_Brief_
The material must be copied out exactly, line for line.

----

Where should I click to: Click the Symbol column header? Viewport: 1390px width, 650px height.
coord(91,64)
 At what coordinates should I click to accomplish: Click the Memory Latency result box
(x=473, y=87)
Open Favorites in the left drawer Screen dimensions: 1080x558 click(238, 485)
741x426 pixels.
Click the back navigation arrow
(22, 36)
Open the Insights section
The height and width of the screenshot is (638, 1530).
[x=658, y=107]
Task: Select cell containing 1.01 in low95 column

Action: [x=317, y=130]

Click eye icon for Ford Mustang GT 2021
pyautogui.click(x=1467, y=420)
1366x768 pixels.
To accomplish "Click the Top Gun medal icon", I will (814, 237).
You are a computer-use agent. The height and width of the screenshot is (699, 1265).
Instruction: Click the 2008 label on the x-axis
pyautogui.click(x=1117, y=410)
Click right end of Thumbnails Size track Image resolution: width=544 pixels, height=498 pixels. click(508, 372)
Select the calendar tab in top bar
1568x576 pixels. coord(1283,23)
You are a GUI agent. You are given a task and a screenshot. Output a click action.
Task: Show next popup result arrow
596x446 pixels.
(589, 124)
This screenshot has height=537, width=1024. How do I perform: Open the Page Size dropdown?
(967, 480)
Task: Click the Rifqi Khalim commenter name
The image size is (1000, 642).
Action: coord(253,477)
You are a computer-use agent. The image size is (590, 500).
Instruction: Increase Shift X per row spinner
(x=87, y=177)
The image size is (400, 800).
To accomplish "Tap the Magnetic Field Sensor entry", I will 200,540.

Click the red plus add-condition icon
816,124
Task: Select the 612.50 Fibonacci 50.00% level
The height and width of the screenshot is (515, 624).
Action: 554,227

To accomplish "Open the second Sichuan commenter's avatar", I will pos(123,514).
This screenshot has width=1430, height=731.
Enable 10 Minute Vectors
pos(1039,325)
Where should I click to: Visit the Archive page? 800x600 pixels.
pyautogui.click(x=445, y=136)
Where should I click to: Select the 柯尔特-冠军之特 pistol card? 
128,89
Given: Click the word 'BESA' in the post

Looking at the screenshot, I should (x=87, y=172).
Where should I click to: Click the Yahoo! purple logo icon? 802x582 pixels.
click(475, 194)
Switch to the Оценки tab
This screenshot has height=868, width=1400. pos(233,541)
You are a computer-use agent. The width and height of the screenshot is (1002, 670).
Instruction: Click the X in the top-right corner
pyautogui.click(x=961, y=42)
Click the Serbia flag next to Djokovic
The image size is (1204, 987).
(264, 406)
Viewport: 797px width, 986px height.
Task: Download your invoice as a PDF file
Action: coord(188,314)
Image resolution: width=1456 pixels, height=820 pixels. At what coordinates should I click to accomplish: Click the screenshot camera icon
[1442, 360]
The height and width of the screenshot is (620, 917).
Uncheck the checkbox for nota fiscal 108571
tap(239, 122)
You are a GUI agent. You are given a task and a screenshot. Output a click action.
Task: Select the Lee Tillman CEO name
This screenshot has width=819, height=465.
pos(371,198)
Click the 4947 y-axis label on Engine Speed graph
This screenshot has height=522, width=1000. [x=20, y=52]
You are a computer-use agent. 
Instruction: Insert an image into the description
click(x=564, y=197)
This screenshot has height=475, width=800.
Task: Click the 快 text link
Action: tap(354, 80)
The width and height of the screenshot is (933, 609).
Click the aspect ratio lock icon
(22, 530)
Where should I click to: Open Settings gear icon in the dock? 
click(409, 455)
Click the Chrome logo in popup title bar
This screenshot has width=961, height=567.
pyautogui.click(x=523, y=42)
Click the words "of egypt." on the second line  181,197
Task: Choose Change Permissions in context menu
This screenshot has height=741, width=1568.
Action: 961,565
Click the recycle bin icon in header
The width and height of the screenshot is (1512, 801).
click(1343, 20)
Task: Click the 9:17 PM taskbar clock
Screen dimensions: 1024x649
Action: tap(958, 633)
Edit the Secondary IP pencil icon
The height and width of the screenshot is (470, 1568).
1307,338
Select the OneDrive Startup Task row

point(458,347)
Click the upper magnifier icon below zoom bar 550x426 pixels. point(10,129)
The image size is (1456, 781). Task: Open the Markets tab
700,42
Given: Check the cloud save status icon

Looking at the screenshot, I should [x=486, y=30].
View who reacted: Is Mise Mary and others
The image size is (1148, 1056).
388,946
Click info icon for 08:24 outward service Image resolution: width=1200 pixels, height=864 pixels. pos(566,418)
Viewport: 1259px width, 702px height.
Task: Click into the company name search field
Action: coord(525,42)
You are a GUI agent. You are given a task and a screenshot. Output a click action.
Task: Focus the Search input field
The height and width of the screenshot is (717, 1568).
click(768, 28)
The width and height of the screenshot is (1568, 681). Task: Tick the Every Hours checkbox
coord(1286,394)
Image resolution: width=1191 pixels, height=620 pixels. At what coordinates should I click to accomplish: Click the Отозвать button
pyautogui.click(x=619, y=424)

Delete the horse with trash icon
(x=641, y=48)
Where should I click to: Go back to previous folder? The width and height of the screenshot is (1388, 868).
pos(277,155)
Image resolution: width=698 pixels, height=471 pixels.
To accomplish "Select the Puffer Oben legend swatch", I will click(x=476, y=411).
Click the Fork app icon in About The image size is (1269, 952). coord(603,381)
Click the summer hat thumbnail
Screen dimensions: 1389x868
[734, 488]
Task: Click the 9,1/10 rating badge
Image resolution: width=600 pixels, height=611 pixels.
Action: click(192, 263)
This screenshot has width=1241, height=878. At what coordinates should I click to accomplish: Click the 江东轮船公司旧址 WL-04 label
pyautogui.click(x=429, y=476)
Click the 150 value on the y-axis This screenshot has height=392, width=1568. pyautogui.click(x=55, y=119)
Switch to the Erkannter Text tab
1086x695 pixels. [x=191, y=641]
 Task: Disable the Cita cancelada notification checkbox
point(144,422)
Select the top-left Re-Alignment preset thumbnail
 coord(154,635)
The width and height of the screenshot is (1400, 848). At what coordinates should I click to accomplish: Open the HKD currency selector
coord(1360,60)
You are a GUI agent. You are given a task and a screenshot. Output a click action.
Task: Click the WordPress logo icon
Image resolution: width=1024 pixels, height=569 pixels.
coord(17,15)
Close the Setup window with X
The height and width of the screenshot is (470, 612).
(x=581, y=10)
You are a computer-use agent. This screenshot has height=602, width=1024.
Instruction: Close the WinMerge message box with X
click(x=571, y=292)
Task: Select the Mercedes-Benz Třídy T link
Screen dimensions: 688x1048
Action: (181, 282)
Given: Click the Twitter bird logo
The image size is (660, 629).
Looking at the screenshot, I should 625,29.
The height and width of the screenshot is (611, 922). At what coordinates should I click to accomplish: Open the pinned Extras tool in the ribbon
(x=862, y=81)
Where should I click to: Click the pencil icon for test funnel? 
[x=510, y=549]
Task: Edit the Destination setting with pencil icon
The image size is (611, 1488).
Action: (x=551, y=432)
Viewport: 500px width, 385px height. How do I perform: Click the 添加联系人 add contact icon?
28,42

----

_Response for this exercise_
Where should I click to: Click the Symbol column header? Viewport: 1390px width, 650px height.
coord(91,64)
 At what coordinates should I click to accomplish: Click the Memory Latency result box
(x=473, y=87)
Open Favorites in the left drawer Screen dimensions: 1080x558 click(238, 485)
741x426 pixels.
Click the back navigation arrow
(22, 36)
Open the Insights section
The height and width of the screenshot is (638, 1530).
[x=658, y=107]
Task: Select cell containing 1.01 in low95 column

Action: [x=317, y=130]

Click eye icon for Ford Mustang GT 2021
pyautogui.click(x=1467, y=420)
1366x768 pixels.
To accomplish "Click the Top Gun medal icon", I will (814, 237).
You are a computer-use agent. The height and width of the screenshot is (699, 1265).
Instruction: Click the 2008 label on the x-axis
pyautogui.click(x=1117, y=410)
Click right end of Thumbnails Size track Image resolution: width=544 pixels, height=498 pixels. click(508, 372)
Select the calendar tab in top bar
1568x576 pixels. coord(1283,23)
You are a GUI agent. You are given a task and a screenshot. Output a click action.
Task: Show next popup result arrow
596x446 pixels.
(589, 124)
This screenshot has height=537, width=1024. How do I perform: Open the Page Size dropdown?
(967, 480)
Task: Click the Rifqi Khalim commenter name
The image size is (1000, 642).
Action: coord(253,477)
You are a computer-use agent. The image size is (590, 500).
Instruction: Increase Shift X per row spinner
(x=87, y=177)
The image size is (400, 800).
To accomplish "Tap the Magnetic Field Sensor entry", I will 200,540.

Click the red plus add-condition icon
816,124
Task: Select the 612.50 Fibonacci 50.00% level
The height and width of the screenshot is (515, 624).
Action: 554,227

To accomplish "Open the second Sichuan commenter's avatar", I will pos(123,514).
This screenshot has width=1430, height=731.
Enable 10 Minute Vectors
pos(1039,325)
Where should I click to: Visit the Archive page? 800x600 pixels.
pyautogui.click(x=445, y=136)
Where should I click to: Select the 柯尔特-冠军之特 pistol card? 
128,89
Given: Click the word 'BESA' in the post

Looking at the screenshot, I should (x=87, y=172).
Where should I click to: Click the Yahoo! purple logo icon? 802x582 pixels.
click(475, 194)
Switch to the Оценки tab
This screenshot has height=868, width=1400. pos(233,541)
You are a computer-use agent. The width and height of the screenshot is (1002, 670).
Instruction: Click the X in the top-right corner
pyautogui.click(x=961, y=42)
Click the Serbia flag next to Djokovic
The image size is (1204, 987).
(264, 406)
Viewport: 797px width, 986px height.
Task: Download your invoice as a PDF file
Action: coord(188,314)
Image resolution: width=1456 pixels, height=820 pixels. At what coordinates should I click to accomplish: Click the screenshot camera icon
[1442, 360]
The height and width of the screenshot is (620, 917).
Uncheck the checkbox for nota fiscal 108571
tap(239, 122)
You are a GUI agent. You are given a task and a screenshot. Output a click action.
Task: Select the Lee Tillman CEO name
This screenshot has width=819, height=465.
pos(371,198)
Click the 4947 y-axis label on Engine Speed graph
This screenshot has height=522, width=1000. [x=20, y=52]
You are a computer-use agent. 
Instruction: Insert an image into the description
click(x=564, y=197)
This screenshot has height=475, width=800.
Task: Click the 快 text link
Action: tap(354, 80)
The width and height of the screenshot is (933, 609).
Click the aspect ratio lock icon
(22, 530)
Where should I click to: Open Settings gear icon in the dock? 
click(409, 455)
Click the Chrome logo in popup title bar
This screenshot has width=961, height=567.
pyautogui.click(x=523, y=42)
Click the words "of egypt." on the second line  181,197
Task: Choose Change Permissions in context menu
This screenshot has height=741, width=1568.
Action: 961,565
Click the recycle bin icon in header
The width and height of the screenshot is (1512, 801).
click(1343, 20)
Task: Click the 9:17 PM taskbar clock
Screen dimensions: 1024x649
Action: tap(958, 633)
Edit the Secondary IP pencil icon
The height and width of the screenshot is (470, 1568).
1307,338
Select the OneDrive Startup Task row

point(458,347)
Click the upper magnifier icon below zoom bar 550x426 pixels. point(10,129)
The image size is (1456, 781). Task: Open the Markets tab
700,42
Given: Check the cloud save status icon

Looking at the screenshot, I should [x=486, y=30].
View who reacted: Is Mise Mary and others
The image size is (1148, 1056).
388,946
Click info icon for 08:24 outward service Image resolution: width=1200 pixels, height=864 pixels. pos(566,418)
Viewport: 1259px width, 702px height.
Task: Click into the company name search field
Action: coord(525,42)
You are a GUI agent. You are given a task and a screenshot. Output a click action.
Task: Focus the Search input field
The height and width of the screenshot is (717, 1568).
click(768, 28)
The width and height of the screenshot is (1568, 681). Task: Tick the Every Hours checkbox
coord(1286,394)
Image resolution: width=1191 pixels, height=620 pixels. At what coordinates should I click to accomplish: Click the Отозвать button
pyautogui.click(x=619, y=424)

Delete the horse with trash icon
(x=641, y=48)
Where should I click to: Go back to previous folder? The width and height of the screenshot is (1388, 868).
pos(277,155)
Image resolution: width=698 pixels, height=471 pixels.
To accomplish "Select the Puffer Oben legend swatch", I will click(x=476, y=411).
Click the Fork app icon in About The image size is (1269, 952). coord(603,381)
Click the summer hat thumbnail
Screen dimensions: 1389x868
[734, 488]
Task: Click the 9,1/10 rating badge
Image resolution: width=600 pixels, height=611 pixels.
Action: click(192, 263)
This screenshot has width=1241, height=878. At what coordinates should I click to accomplish: Click the 江东轮船公司旧址 WL-04 label
pyautogui.click(x=429, y=476)
Click the 150 value on the y-axis This screenshot has height=392, width=1568. pyautogui.click(x=55, y=119)
Switch to the Erkannter Text tab
1086x695 pixels. [x=191, y=641]
 Task: Disable the Cita cancelada notification checkbox
point(144,422)
Select the top-left Re-Alignment preset thumbnail
 coord(154,635)
The width and height of the screenshot is (1400, 848). At what coordinates should I click to accomplish: Open the HKD currency selector
coord(1360,60)
You are a GUI agent. You are given a task and a screenshot. Output a click action.
Task: Click the WordPress logo icon
Image resolution: width=1024 pixels, height=569 pixels.
coord(17,15)
Close the Setup window with X
The height and width of the screenshot is (470, 612).
(x=581, y=10)
You are a computer-use agent. This screenshot has height=602, width=1024.
Instruction: Close the WinMerge message box with X
click(x=571, y=292)
Task: Select the Mercedes-Benz Třídy T link
Screen dimensions: 688x1048
Action: (181, 282)
Given: Click the Twitter bird logo
The image size is (660, 629).
Looking at the screenshot, I should 625,29.
The height and width of the screenshot is (611, 922). At what coordinates should I click to accomplish: Open the pinned Extras tool in the ribbon
(x=862, y=81)
Where should I click to: Click the pencil icon for test funnel? 
[x=510, y=549]
Task: Edit the Destination setting with pencil icon
The image size is (611, 1488).
Action: (x=551, y=432)
Viewport: 500px width, 385px height. How do I perform: Click the 添加联系人 add contact icon?
28,42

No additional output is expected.